Now I live in a different house, with a yard and a shed and a hot tub, in a quiet pleasant neighborhood where I can walk to the grocery or the Starbucks or the local burger-brunch-or-beer place. I can easily bike downtown, and we’re close to the better freeway for getting up and down. Transit has ceased to be a viable option, though, which is a shame since Caltrain will finally deliver electric trains in September. I have achieved the dream of 1997: I can work from anywhere with internet access, from my front room to Gulf Shores to Prague, in a job that is not customer facing. The cars are a hybrid Chevy and an electric VW. I have become the person I am instead of the person I was.
I’m happy with my life right this instant. I like being able to start work from my phone before getting out of bed, padding to the kitchen to grind my coffee, walking out to happy hour at 3 on the odd Friday, building bits of community through church or civic service or just attending the downtown markets and festivals. It’s the bits of a cozy life, and that’s all I need for the next twenty years, if I can keep it. But that’s the real trick. There’s another existential election on the way. The high temperature has hit 100 degrees four times since Independence Day. I look in the mirror at the sun damage on one temple or how long a cut on the arm takes to heal or the dark circles under my eyes and see that even if it doesn’t feel like twenty years have passed, my body says otherwise. And there’s nothing that says my employer won’t absently strike a line item on the budget and I find myself having to get another job sitting a help desk somewhere for half what I make now, because over-50 in this place and industry is basically a death sentence on the job search market.

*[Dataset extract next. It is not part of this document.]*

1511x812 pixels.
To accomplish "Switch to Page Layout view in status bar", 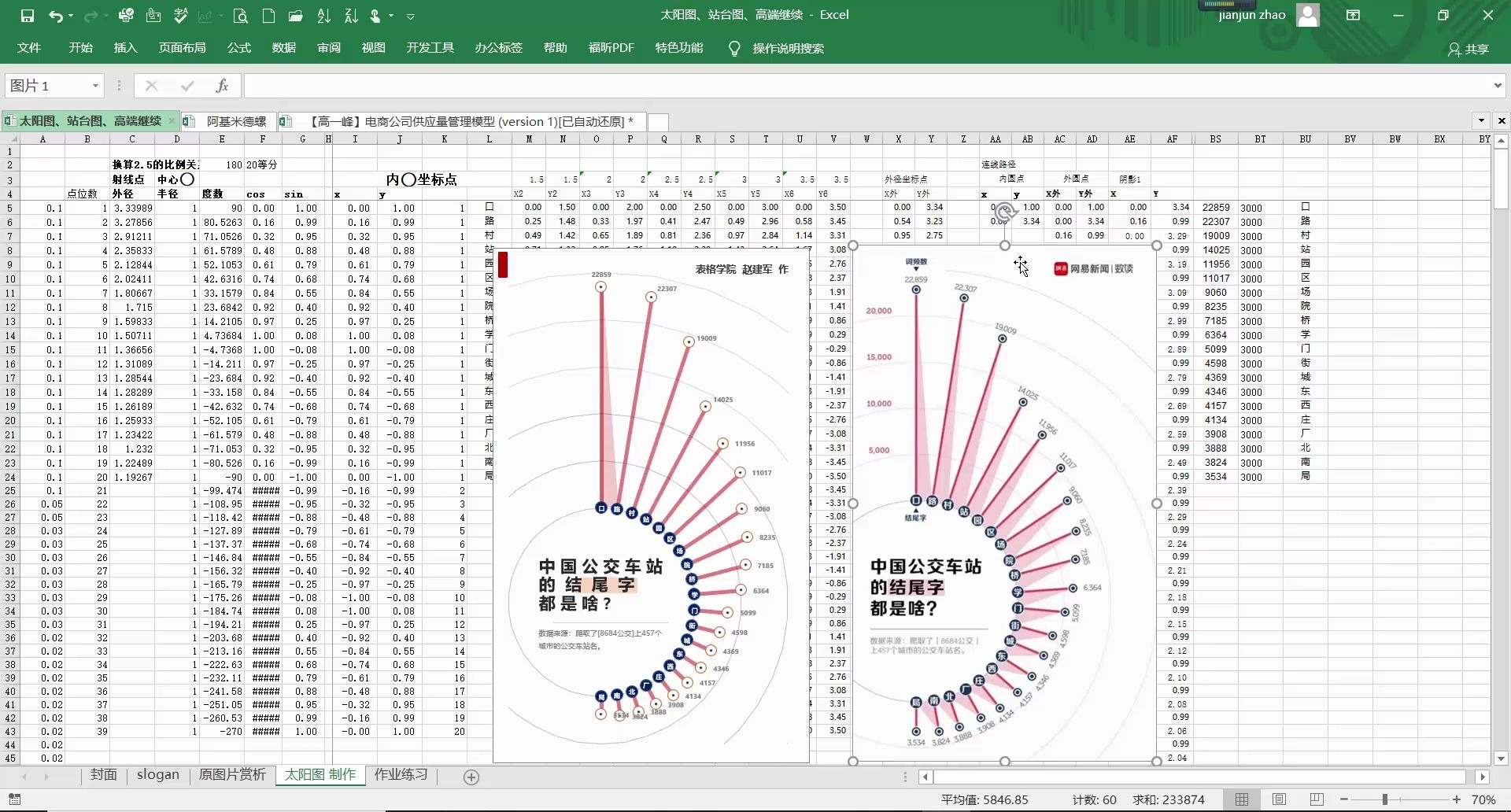I will (1279, 799).
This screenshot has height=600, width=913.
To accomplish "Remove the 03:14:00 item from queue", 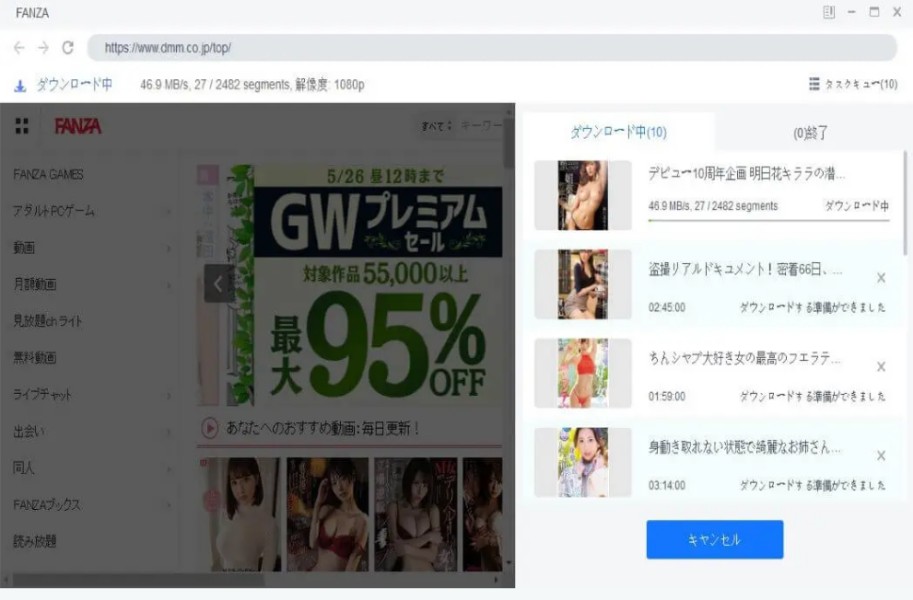I will point(880,455).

And I wonder about the next twenty years. Will I be retired by then? Will that even be possible? What happens to democracy? What happens to people I care about if things turn ugly and the worst people in America get the controls? Never mind hoping for twenty good years, can I expect twenty years total? I’m sure my father did, at some level. Twenty years ago, all I wanted was one more chance at a fresh start. And now, all I want is one good chance at a graceful finish.
I guess that’s what it means to get old.